Reputation: 8281
Given this Dataframe
:
+---+---+
| c1| c2|
+---+---+
| A| 1|
| A| 2|
| A| 1|
| B| 3|
| B| 4|
| B| 4|
+---+---+
I want to compute for each value c1, the more frequent value of c2
+---+---+
| c1| c2|
+---+---+
| A| 1|
| B| 4|
+---+---+
Here is my current code (Spark 1.6.0)
val df = sc.parallelize(Seq(("A", 1), ("A", 2), ("A", 1), ("B", 3), ("B", 4), ("B", 4))).toDF("c1", "c2")
df.groupBy("c1", "c2")
.count()
.groupBy("c1")
.agg(max(struct(col("count"), col("c2"))).as("max"))
.select("c1", "max.c2")
Is there a better way ?
Upvotes: 0
Views: 128
Reputation: 17
val df = sc.parallelize(Seq(("A", 1), ("A", 2), ("A", 1), ("B", 3), ("B", 4), ("B", 4))).toDF("c1", "c2")
import org.apache.spark.sql.expressions.Window
val overCategory = Window.partitionBy($"c1",$"c2").orderBy($"c2".desc)
val countd = df.withColumn("count", count($"c2").over(overCategory)).dropDuplicates
val freqCategory =countd.withColumn("max",max($"count").over(Window.partitionBy($"c1"))).filter($"count"===$"max").drop("count","max")
Upvotes: 0
Reputation: 11587
If you are comfortable using Spark SQL the below implementation would work.
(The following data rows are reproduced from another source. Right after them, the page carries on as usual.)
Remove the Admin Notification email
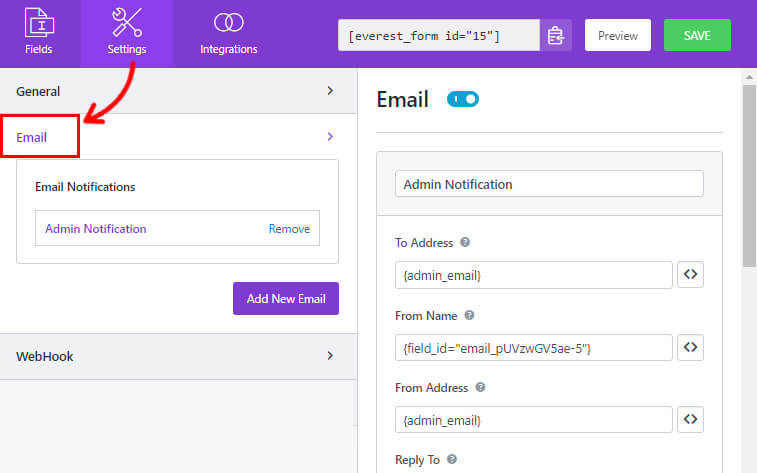Image resolution: width=757 pixels, height=473 pixels. pyautogui.click(x=289, y=229)
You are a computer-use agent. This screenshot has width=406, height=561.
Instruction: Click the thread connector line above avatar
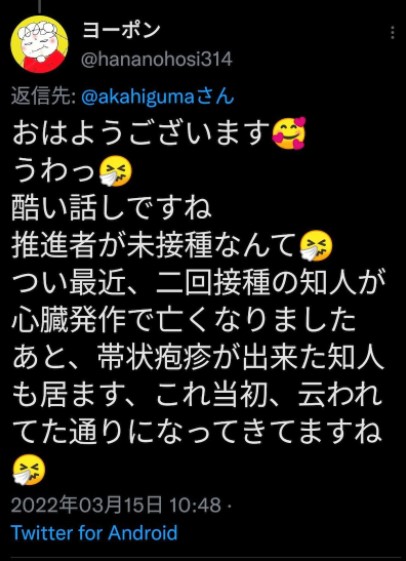39,6
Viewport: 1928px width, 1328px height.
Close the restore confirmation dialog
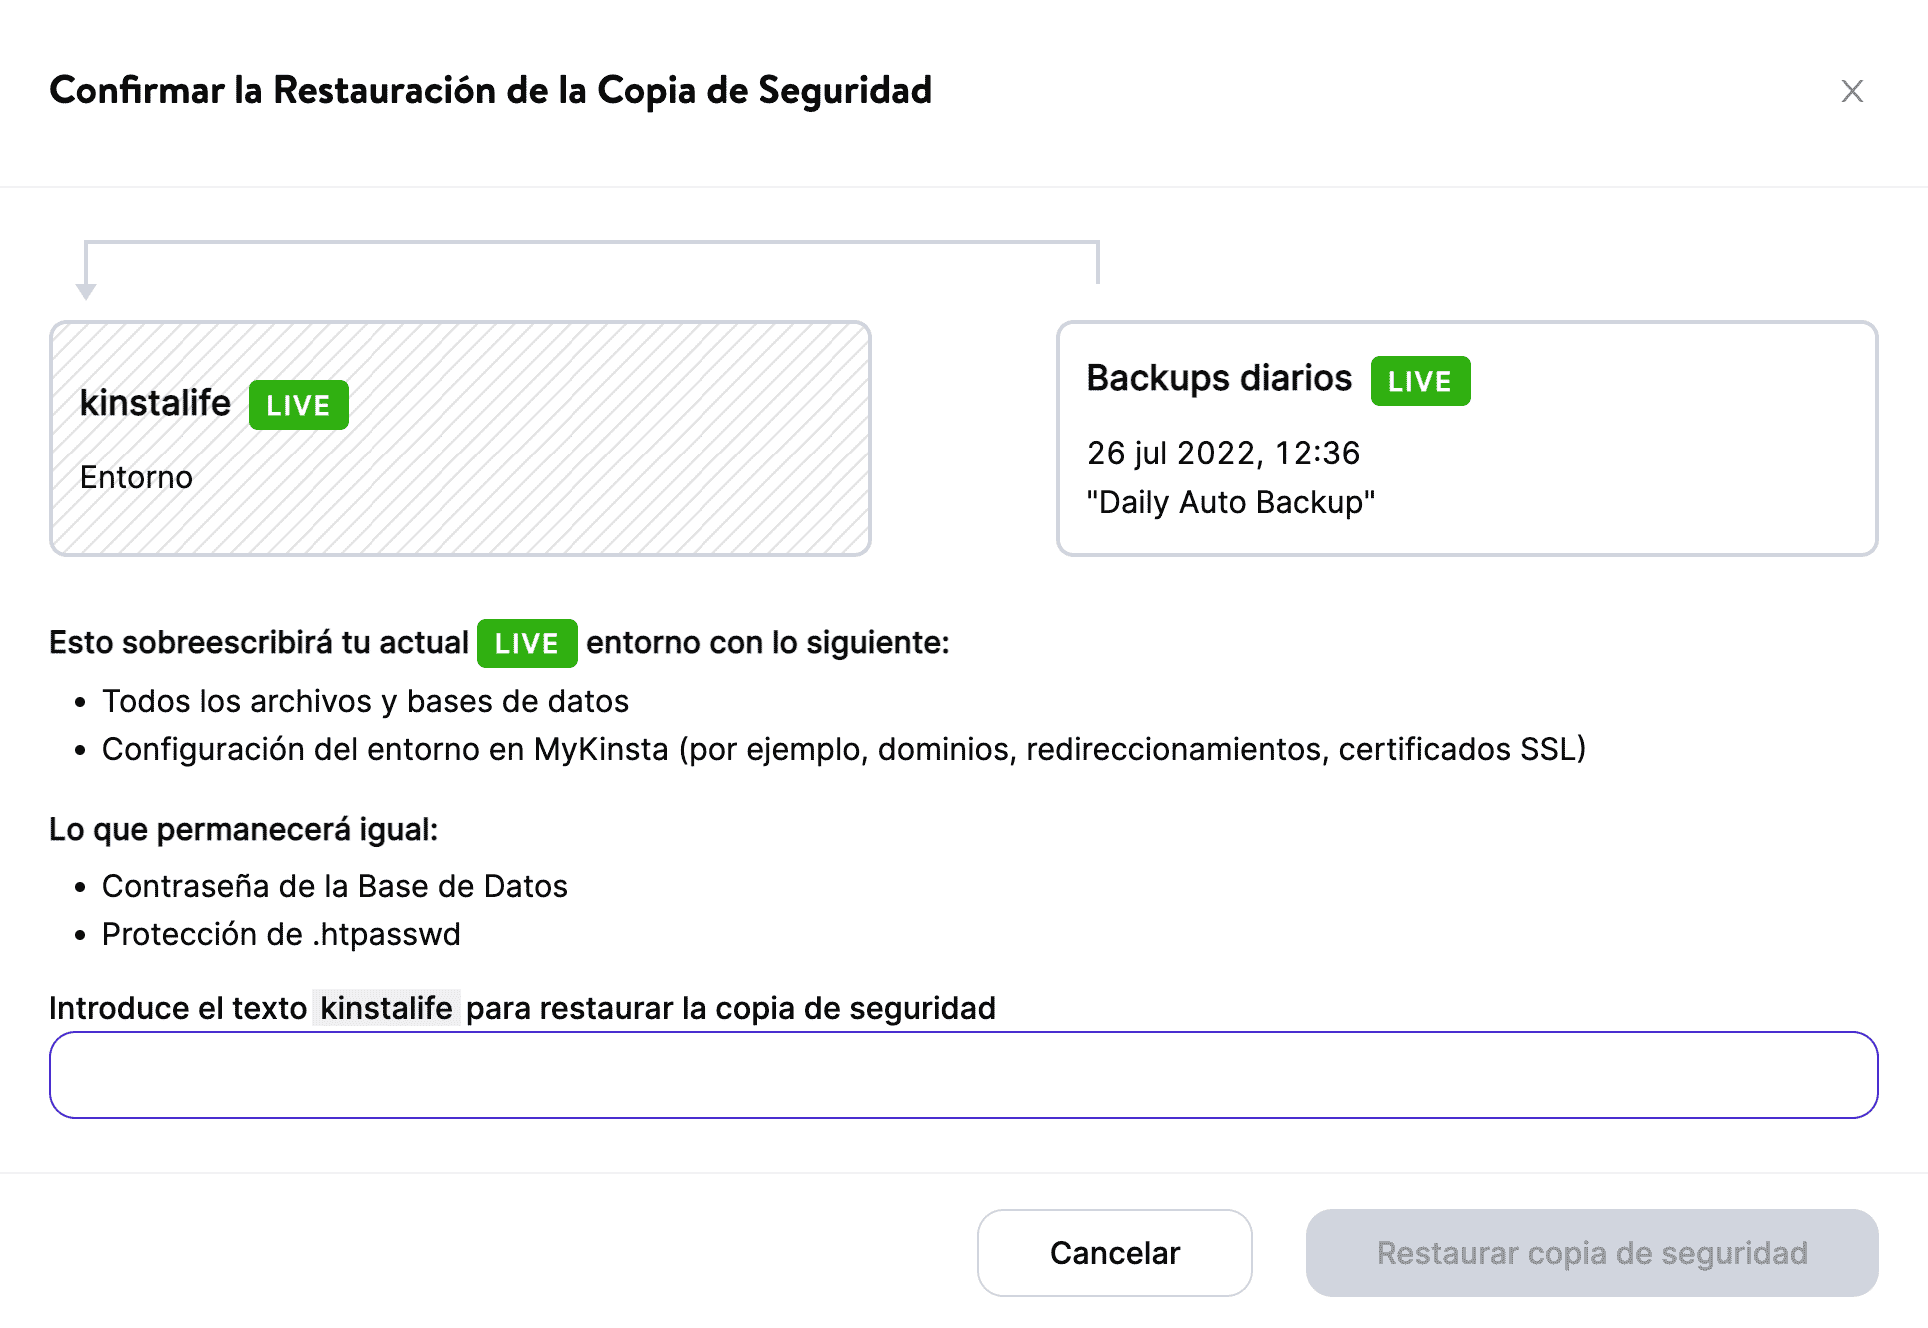(1852, 91)
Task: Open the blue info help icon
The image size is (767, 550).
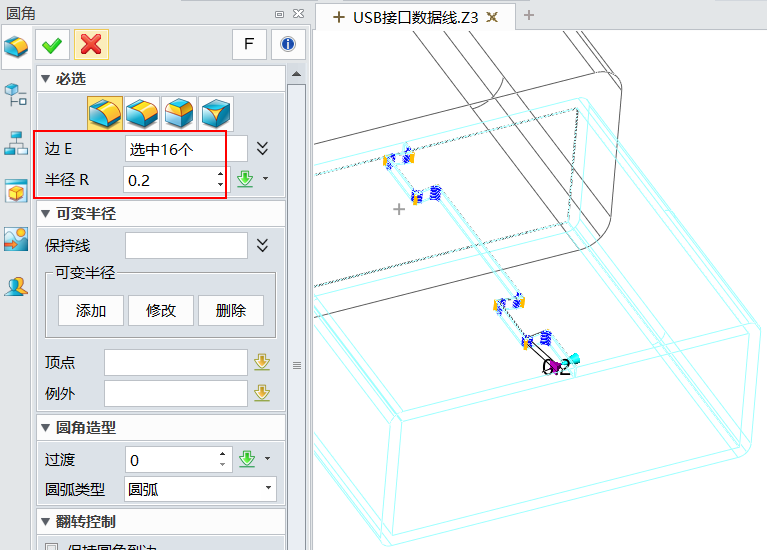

Please note that the window functions in Spark SQL is available from Spark 1.4 onwards.
df.registerTempTable("temp_table")
sqlContext.sql
("""
SELECT c1,c2 FROM
(SELECT c1,c2, RANK() OVER(PARTITION BY c1 ORDER BY cnt DESC) as rank FROM (
SELECT c1,c2,count(*) as cnt FROM temp_table GROUP BY c1,c2) t0) t1
WHERE t1.rank = 1
""").show()
Upvotes: 1